The National Agency for Food and Drug Administration and Control (NAFDAC) has issued a recall for one batch of Deekins Amoxicillin 500mg Capsules, which are manufactured by Eco-Med Pharma Ltd and marketed by DevineKings Pharmaceutical Ltd. The affected batch has the lot number 4C639001.
A public alert released on Wednesday indicated that this recall was prompted by reports of serious adverse drug reactions, which could be life-threatening. These reactions may require hospitalization, prolong existing hospital stays, lead to persistent disability or incapacity, result in birth defects, or even cause death in severe cases.
Eco-Med Pharma Ltd reported that a hospital has documented three instances of serious adverse drug reactions among patients who were administered this batch of Deekins Amoxicillin 500mg Capsules.
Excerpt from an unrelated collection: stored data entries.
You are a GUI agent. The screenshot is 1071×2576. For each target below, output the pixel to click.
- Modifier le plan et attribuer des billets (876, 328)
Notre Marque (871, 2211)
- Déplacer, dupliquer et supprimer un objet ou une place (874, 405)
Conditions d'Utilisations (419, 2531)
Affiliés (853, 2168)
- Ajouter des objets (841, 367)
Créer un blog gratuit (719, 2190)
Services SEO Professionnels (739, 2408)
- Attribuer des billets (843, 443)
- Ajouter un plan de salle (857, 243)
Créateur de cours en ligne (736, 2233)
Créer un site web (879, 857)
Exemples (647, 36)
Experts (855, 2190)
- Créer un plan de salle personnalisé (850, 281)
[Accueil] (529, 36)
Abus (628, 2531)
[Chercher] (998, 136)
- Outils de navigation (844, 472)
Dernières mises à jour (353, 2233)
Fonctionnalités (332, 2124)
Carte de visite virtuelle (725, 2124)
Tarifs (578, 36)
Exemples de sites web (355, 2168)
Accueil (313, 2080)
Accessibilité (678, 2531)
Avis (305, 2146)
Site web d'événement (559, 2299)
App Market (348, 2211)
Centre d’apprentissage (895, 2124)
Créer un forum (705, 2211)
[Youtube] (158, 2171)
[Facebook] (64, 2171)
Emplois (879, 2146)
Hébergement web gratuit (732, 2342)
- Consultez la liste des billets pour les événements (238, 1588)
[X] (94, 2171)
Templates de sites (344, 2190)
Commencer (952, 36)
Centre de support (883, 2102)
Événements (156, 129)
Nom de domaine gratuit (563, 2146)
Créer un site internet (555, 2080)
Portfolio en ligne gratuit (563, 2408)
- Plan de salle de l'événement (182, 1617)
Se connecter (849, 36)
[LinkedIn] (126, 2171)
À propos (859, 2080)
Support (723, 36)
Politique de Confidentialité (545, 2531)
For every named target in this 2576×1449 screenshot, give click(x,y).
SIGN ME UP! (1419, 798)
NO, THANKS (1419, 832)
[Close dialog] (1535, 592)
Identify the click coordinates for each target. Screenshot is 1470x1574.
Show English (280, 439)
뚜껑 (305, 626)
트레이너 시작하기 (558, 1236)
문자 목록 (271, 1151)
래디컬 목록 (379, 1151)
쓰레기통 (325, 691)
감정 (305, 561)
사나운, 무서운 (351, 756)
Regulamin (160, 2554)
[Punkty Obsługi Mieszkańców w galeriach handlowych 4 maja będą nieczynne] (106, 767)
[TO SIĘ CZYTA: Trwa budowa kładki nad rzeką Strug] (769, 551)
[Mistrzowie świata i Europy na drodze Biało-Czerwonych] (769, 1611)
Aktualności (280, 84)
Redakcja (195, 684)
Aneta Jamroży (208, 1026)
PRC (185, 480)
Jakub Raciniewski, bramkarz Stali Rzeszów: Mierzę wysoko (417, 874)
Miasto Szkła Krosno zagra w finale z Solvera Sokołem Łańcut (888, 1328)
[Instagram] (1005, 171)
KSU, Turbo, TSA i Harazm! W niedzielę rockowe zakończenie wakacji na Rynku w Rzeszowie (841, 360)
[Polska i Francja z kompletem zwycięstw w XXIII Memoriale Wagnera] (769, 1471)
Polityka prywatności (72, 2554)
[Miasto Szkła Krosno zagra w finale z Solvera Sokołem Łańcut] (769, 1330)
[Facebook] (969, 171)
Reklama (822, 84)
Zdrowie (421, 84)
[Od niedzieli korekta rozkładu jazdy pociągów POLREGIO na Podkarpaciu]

Amoxicillin is a penicillin antibiotic used to treat various bacterial infections, including tonsillitis, bronchitis, sinusitis, pneumonia, and infections of the ear, nose, throat, skin, or urinary tract.
Product Details:
– Product Name: Deekins Amoxicillin 500mg Capsule
– Marketing Authorization Holder (MAH): DevineKings Pharmaceutical Ltd
– Manufacturer: Eco-Med Pharma Ltd
– Manufacturing Date:** March 2024
– Expiry Date:** February 2027
– Batch No.:** 4C639001
Distributors, healthcare providers, and patients are urged to exercise caution and vigilance within the supply chain to prevent the distribution, administration, and use of the affected lots. All medical products should be sourced from authorized and licensed suppliers, and their authenticity and physical condition should be thoroughly checked.
Anyone in possession of the affected lot is advised to immediately stop selling or using the product and to report their stock to the nearest NAFDAC office. If you or someone you know has used this product and experienced any adverse reactions, it is crucial to seek immediate medical advice from a qualified healthcare professional.
Healthcare professionals and consumers are encouraged to report any suspicions of substandard or counterfeit medicines to the nearest NAFDAC office, or by contacting NAFDAC at 0800-162-3322 or via email at sf.alert@nafdac.gov.ng.
Additionally, healthcare professionals and patients should report any adverse events or side effects related to the use of this medicine either to the nearest NAFDAC office or through the E-reporting platforms available on the NAFDAC website www.nafdac.gov.ng. The Med-safety application is also available for download on both Android and iOS stores, along with email reporting options available at pharmacovigilance@nafdac.gov.ng.
Furthermore, please note that this notice will be uploaded to the WHO Global Surveillance and Monitoring System (GSMS).